Ação necessária 1 >> Reproduza fielmente, do texto sobre o pós-acidente de trânsito, o trecho que vai de "Estamos em época" até "e fazer diferente.".
Ação necessária 2 >> De acordo com o texto sobre o pós-acidente de trânsito, qual é o momento mais esperado para as famílias?

Trecho citado >>

Com as consequências do ato de um motorista alcoolizado que cruzou o seu caminho vieram outras complicações: não vai poder mais trabalhar por um bom tempo, a preocupação com a cirurgia, com o sustento da família, com uma provável pendenga judicial que se desenha e com as possíveis sequelas. Você começa a conversar com a vítima e os olhos dela se enchem de lágrimas enquanto ele mesmo se pergunta: “por que as pessoas ainda bebem e dirigem? Por que comigo que sempre fiz tudo certinho? É justo eu pagar essa conta?”
No pós-acidente é que se constata quanta gente se machuca por conta da conduta errada de uma só pessoa (ou de mais de uma). O que mais choca e dói é quando inocentes pagam caro e com a própria vida essa conta, o que faz pairar um sentimento de injustiça, de impunidade, de revolta. A dor aumenta com a ausência, com a saudade, com os planos, o compromisso e a própria vida interrompida. Como bem definiu um pai órfão: “eu sou um pai aleijado para o resto da minha vida”.
O momento mais esperado para as famílias é que o acusado se torne réu, mas é desse momento em diante que a legião de estraçalhados aumenta. Do lado de lá e do lado de cá ninguém sai ileso. Para o pai, a mãe, irmãos e familiares das vítimas mortas parece que fica difícil até de respirar, mas ao mesmo tempo não é nada fácil, principalmente para os pais do acusado, tentarem lidar com os estilhaços. É sempre deles, pais e mães (de quem mata e de quem morre) que sempre lembramos porque de alguma forma eles sofrem junto e também pagam a conta.
Processos judiciais que se arrastam por longos anos, cada dia de espera parece um século. Parece tortura lidar com a ausência, com o vazio, com as sequelas incapacitantes e demoradas de curar. Só quem perdeu alguém sabe como é entrar no quarto de quem se foi. Em muitos casos os advogados de defesa dos réus exageram na pantomima e se mostram de uma agressividade que chega a ser desrespeitosa com quem é vítima, isso quando não gritam, fazem caretas, hostilizam e são até irônicos e debochados. Sim, parece mentira, mas isso existe e mesmo que muitos digam que faz parte do jogo gera revolta, mais dor e estraçalha mais ainda, por extensão, a todos nós.
Estamos em época de campanhas em defesa da vida, em que o cenário se farta de pedidos de alerta, de socorro, sobram dicas de segurança e de conduta correta na direção de veículo automotor. Em meio a tantos apelos, a tanta dor exposta, a tanto sofrimento do lado de lá e do lado de cá ainda assistimos diariamente relatos de colisões de todo o tipo e de condutores dirigindo alcoolizados.
Em meio a esse cenário de guerra de todos os lados as pessoas não deveriam esperar que a tragédia bata a sua porta e invada a sua vida para tomarem uma atitude. O pós-acidente não é uma fita de campanha estrangeira e premiada de trânsito em que se aperta um botão e a realidade volta para tentar corrigir e fazer diferente.
A legião de destroçados já está formada e aumentando a cada dia. O que falta é cair a ficha para o tamanho do grave problema social e de conduta. Na vida e no trânsito. Nesse ponto, talvez as campanhas necessárias não sejam só pelo respeito às leis de trânsito, mas para se resgatar a humanidade perdida em alguma dobra das pessoas.

(Registros de dados salvos)
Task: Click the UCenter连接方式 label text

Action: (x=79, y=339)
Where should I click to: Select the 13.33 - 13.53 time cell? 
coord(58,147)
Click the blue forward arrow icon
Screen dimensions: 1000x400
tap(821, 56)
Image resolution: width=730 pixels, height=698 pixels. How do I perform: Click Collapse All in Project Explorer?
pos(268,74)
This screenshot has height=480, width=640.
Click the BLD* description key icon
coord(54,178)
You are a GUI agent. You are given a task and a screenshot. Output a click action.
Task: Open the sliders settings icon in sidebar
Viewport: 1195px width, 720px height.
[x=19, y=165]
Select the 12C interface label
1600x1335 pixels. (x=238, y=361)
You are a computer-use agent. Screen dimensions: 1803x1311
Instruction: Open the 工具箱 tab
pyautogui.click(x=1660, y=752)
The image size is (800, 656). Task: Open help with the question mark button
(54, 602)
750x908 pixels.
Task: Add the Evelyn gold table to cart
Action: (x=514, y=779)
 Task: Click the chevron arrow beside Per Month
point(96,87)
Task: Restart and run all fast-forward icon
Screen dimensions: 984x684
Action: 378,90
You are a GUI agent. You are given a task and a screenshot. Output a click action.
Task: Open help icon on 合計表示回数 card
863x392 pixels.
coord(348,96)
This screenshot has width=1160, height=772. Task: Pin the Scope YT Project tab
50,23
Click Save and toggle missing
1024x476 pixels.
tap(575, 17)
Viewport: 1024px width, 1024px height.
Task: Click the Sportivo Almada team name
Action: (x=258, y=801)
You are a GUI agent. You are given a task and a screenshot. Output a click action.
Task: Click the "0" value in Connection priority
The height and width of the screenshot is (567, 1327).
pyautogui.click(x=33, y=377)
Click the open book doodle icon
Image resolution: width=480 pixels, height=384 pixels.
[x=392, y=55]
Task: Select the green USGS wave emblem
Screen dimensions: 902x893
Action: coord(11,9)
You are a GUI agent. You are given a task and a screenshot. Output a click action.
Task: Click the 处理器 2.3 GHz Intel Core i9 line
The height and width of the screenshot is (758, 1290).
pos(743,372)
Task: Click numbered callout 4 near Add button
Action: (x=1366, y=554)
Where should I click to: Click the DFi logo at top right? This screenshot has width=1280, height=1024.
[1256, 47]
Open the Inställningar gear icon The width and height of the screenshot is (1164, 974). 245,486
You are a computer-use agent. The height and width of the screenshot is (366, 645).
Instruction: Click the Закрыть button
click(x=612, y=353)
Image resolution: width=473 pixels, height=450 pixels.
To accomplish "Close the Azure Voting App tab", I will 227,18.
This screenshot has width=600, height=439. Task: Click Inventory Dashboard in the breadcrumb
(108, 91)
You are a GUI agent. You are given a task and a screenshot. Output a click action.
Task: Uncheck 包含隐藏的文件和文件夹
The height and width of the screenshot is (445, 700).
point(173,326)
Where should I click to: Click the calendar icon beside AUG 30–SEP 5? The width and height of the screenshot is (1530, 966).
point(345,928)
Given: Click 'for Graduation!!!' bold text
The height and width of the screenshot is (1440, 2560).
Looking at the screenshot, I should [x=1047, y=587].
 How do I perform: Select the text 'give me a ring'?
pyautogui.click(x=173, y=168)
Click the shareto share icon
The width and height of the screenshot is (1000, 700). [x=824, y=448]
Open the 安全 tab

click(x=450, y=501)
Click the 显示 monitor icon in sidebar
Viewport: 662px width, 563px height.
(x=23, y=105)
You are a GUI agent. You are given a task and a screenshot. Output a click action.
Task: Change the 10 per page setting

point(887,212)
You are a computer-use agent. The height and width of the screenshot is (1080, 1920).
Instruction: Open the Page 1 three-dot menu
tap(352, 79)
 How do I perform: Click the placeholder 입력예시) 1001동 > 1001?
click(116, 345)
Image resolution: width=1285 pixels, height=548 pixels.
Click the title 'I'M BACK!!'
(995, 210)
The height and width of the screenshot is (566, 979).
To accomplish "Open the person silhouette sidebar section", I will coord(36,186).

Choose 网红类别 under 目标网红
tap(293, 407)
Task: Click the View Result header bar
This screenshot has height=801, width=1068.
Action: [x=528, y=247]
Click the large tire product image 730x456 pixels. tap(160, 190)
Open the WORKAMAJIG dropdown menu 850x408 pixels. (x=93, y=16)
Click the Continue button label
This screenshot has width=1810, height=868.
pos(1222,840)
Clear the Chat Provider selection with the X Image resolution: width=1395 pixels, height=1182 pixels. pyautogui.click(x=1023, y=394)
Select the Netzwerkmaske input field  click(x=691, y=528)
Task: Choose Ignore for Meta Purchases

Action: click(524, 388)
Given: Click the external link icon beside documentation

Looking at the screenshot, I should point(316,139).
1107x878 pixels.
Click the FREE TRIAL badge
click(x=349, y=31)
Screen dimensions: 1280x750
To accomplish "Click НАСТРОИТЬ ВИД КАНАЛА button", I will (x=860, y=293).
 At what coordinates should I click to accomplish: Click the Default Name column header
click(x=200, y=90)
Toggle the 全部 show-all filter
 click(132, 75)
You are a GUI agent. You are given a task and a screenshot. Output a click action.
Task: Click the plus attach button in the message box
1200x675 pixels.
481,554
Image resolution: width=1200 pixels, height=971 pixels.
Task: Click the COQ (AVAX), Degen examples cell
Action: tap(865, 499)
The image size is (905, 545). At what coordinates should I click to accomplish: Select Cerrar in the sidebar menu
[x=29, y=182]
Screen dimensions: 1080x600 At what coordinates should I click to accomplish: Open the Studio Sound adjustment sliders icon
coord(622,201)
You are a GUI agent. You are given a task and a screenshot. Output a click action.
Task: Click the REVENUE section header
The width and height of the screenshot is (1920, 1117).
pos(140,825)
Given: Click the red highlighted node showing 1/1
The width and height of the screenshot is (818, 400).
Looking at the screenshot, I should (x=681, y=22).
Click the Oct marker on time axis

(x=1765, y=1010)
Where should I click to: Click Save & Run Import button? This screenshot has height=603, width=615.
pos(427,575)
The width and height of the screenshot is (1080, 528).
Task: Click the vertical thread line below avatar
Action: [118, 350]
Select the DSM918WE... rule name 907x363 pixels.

Solução do exercício 1 >>
Estamos em época de campanhas em defesa da vida, em que o cenário se farta de pedidos de alerta, de socorro, sobram dicas de segurança e de conduta correta na direção de veículo automotor. Em meio a tantos apelos, a tanta dor exposta, a tanto sofrimento do lado de lá e do lado de cá ainda assistimos diariamente relatos de colisões de todo o tipo e de condutores dirigindo alcoolizados.
Em meio a esse cenário de guerra de todos os lados as pessoas não deveriam esperar que a tragédia bata a sua porta e invada a sua vida para tomarem uma atitude. O pós-acidente não é uma fita de campanha estrangeira e premiada de trânsito em que se aperta um botão e a realidade volta para tentar corrigir e fazer diferente.

Solução do exercício 2 >> O momento mais esperado para as famílias é que o acusado se torne réu.